Kragh served on the ASI Board of Directors for the College of Liberal Arts during his sophomore year where he helped pass the endorsement for Bill A.B. 1460, which, starting in 2024, will require all students to take an ethnic studies course.
He said he hopes to shift the role of ASI President away from predominantly program-based to being more policy-based, willing to advocate for student-based policies.
“I want to create a team of experts in various topics of issues around the campus in order to help advocate for policies that would help students,” Kragh said.
A major priority of Kragh’s, if elected, would be to do more to support clubs by increasing club membership with the use of ASI social media, quickening the reimbursement possess and establishing a Secretary of Club Relations in the ASI Executive Cabinet.
“Clubs are the backbone of the student experience and as ASI we should do more to help support clubs,” Kragh said. “Whether it’s speeding reimbursements or featuring clubs on our social media pages, this support will help make it easier for club presidents and club treasures to be able to share their message and have support from ASI at the same time.”
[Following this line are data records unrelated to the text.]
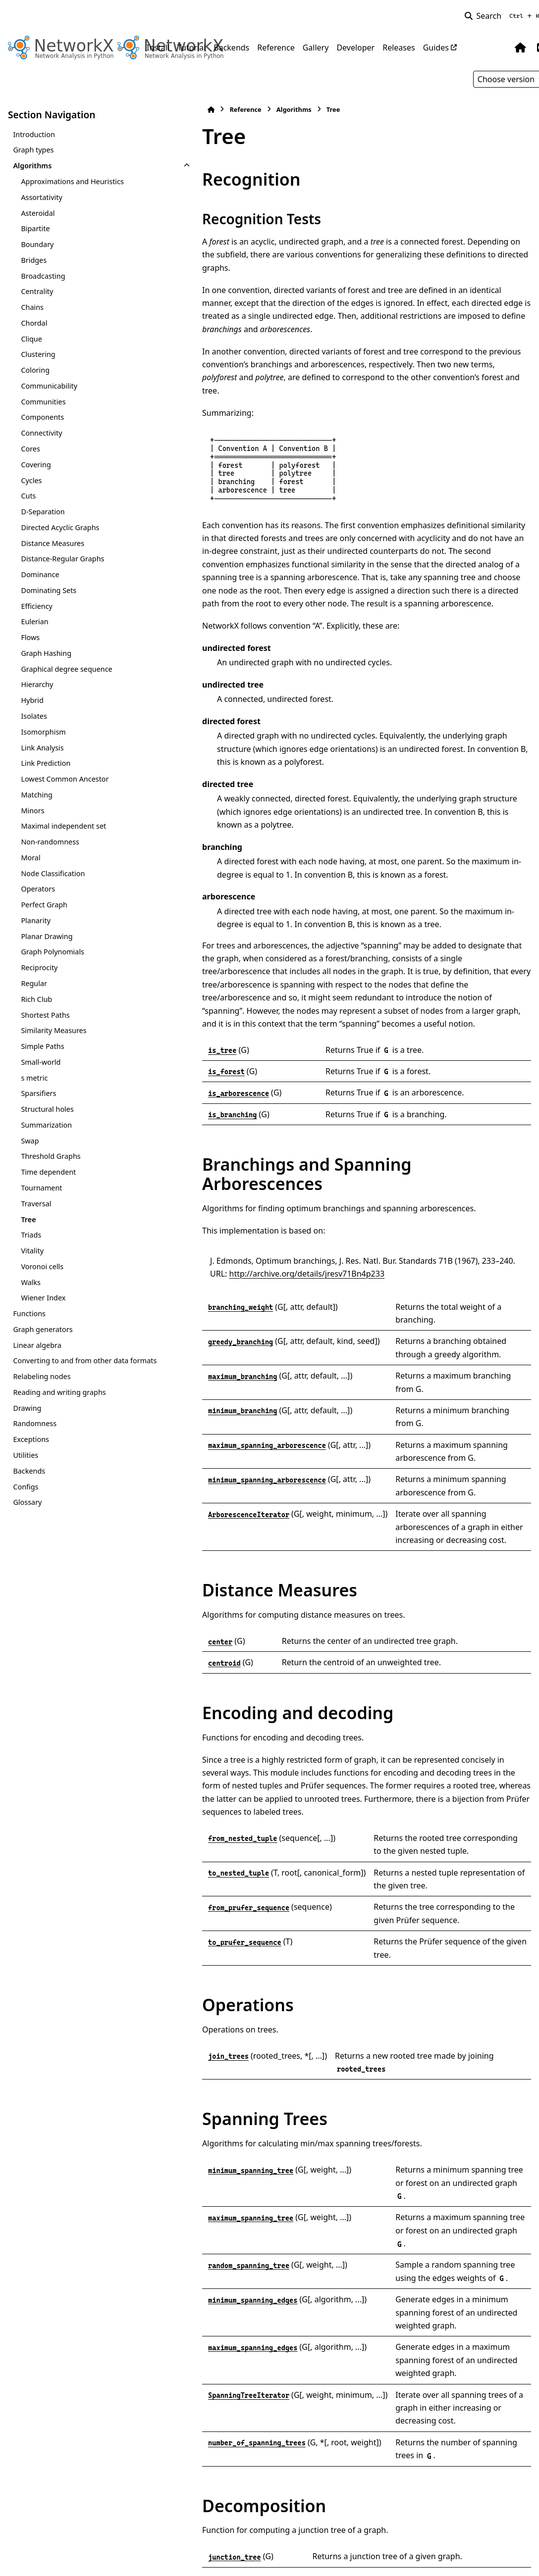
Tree (28, 1219)
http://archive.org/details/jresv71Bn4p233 (228, 1162)
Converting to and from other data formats (62, 1366)
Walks (30, 1282)
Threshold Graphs (50, 1156)
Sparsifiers (38, 1093)
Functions (29, 1313)
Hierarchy (37, 684)
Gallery (316, 47)
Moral (30, 857)
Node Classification (53, 873)
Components (42, 417)
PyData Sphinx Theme (463, 2552)
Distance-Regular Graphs (62, 558)
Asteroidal (37, 213)
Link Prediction (45, 763)
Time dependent (48, 1172)
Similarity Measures (53, 1030)
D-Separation (42, 511)
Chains (32, 307)
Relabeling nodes (41, 1388)
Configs (25, 1498)
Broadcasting (43, 276)
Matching (37, 794)
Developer (355, 47)
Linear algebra (37, 1345)
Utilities (25, 1467)
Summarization (46, 1125)
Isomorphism (43, 732)
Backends (231, 47)
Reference (275, 47)
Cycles (31, 480)
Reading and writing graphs (59, 1404)
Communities (43, 401)
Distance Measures (52, 543)
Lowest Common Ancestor (64, 779)
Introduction (34, 134)
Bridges (34, 260)
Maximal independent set (63, 826)
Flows (30, 637)
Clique (31, 339)
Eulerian (34, 621)
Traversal (36, 1203)
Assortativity (41, 197)
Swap (30, 1140)
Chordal (34, 323)
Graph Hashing (46, 653)
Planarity (36, 920)
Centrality (37, 291)
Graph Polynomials (52, 951)
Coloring (35, 370)
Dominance (40, 574)
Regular (34, 983)
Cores (30, 448)
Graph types (33, 149)
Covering (36, 464)
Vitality (32, 1250)
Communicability (49, 386)
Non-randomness (50, 841)
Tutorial (191, 47)
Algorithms (32, 165)
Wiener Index (43, 1297)
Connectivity (41, 433)
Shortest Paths (45, 1015)
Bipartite (35, 228)
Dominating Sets (48, 590)
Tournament (41, 1187)
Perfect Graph (44, 904)
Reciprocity (39, 967)
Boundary (37, 244)
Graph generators (42, 1329)
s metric (34, 1078)
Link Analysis (42, 747)
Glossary (27, 1514)
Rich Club (36, 999)
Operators (38, 888)
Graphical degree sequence (66, 669)
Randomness (34, 1435)
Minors (32, 810)
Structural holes (47, 1109)
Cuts (28, 495)
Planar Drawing (46, 936)
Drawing (27, 1419)
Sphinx (74, 2561)
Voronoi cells (42, 1266)
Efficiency (37, 606)
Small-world (40, 1062)
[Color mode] (500, 47)
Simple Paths (42, 1046)
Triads (31, 1234)
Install (158, 47)
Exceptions (31, 1451)
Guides (436, 47)
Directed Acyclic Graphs (60, 527)
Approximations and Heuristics (72, 181)
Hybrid (32, 700)
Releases (398, 47)
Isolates (34, 716)
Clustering (38, 354)
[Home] (151, 109)
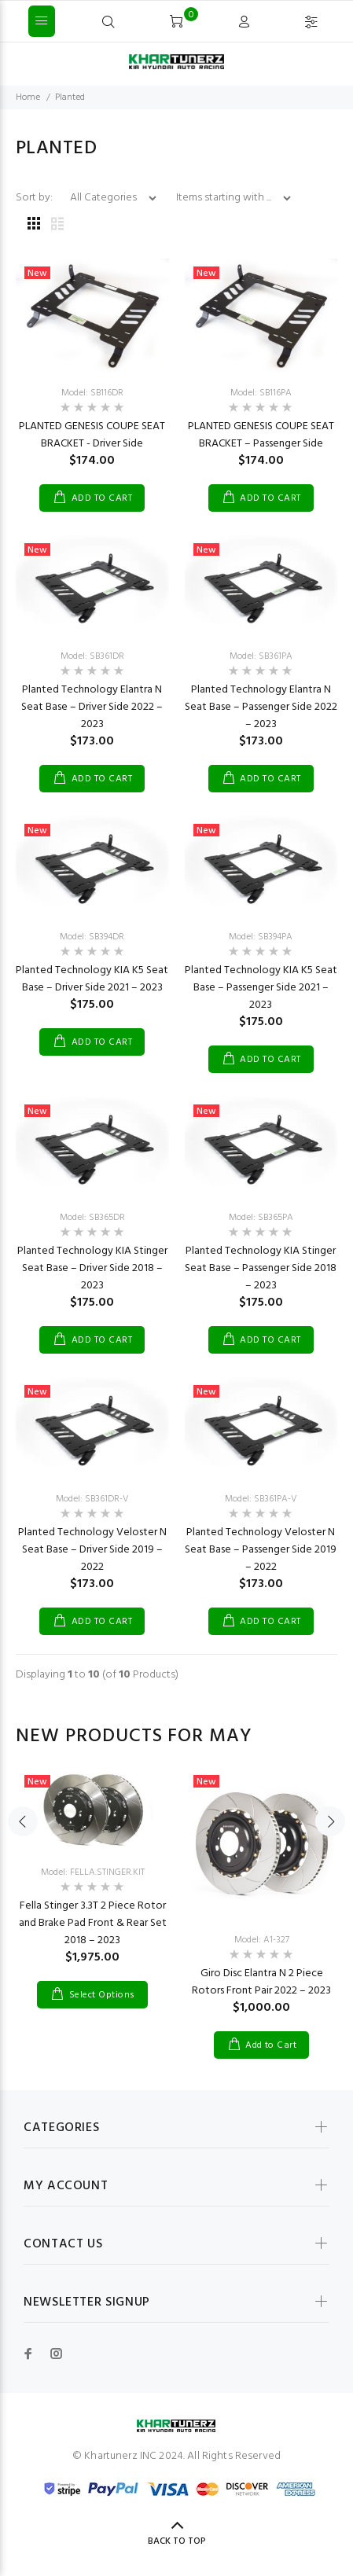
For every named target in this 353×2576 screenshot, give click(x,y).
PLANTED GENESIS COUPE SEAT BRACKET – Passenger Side (261, 435)
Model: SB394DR (92, 937)
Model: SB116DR (92, 393)
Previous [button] (23, 1821)
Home (28, 97)
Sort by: (35, 198)
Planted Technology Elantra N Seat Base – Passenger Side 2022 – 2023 (261, 707)
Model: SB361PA (261, 656)
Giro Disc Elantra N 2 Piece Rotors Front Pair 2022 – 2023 (261, 1982)
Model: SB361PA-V (261, 1499)
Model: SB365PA (261, 1218)
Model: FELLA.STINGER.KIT (93, 1872)
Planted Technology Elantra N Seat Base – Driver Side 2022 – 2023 (92, 707)
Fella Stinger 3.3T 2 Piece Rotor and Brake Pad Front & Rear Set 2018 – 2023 (93, 1923)
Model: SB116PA (261, 393)
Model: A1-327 (261, 1940)
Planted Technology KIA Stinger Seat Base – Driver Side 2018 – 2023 (92, 1268)
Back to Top (177, 2541)
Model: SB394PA (260, 937)
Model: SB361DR (92, 656)
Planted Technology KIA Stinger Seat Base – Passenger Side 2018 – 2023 (260, 1268)
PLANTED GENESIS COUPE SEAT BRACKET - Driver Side (92, 435)
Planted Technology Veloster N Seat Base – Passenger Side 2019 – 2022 (260, 1549)
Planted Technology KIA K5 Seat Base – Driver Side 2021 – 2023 (92, 979)
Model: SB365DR (92, 1218)
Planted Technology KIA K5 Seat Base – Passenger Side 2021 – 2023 (261, 987)
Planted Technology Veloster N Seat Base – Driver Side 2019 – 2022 (92, 1549)
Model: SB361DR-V (92, 1499)
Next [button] (330, 1821)
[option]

Another of Kragh’s focuses is on diversity, equity and inclusion by reforming the partner school program to attract higher rates of historically marginalized students.
“There’s a lot of policies that don’t really attract students of colors [to Cal Poly], and there’s a lack of response to racist incidents on campus,” Kragh said.
To address these limitations on diversity, equity and inclusion, he said he plans on building student coalitions with vested interests.
Kragh said he hopes to help facilitate a smooth transition of Cal Poly students’ re-entrance back to campus in the fall by acting as a resource for new freshmen and continuing students to foster community bonding.
“COVID-19 has affected all of us in some way, whether we are on-campus or off-campus,” Kragh said. “I know there are many freshmen students, transfers and even grad students that have not received the full Cal Poly experience. So as ASI President, I want to be like a resource for them to outreach.”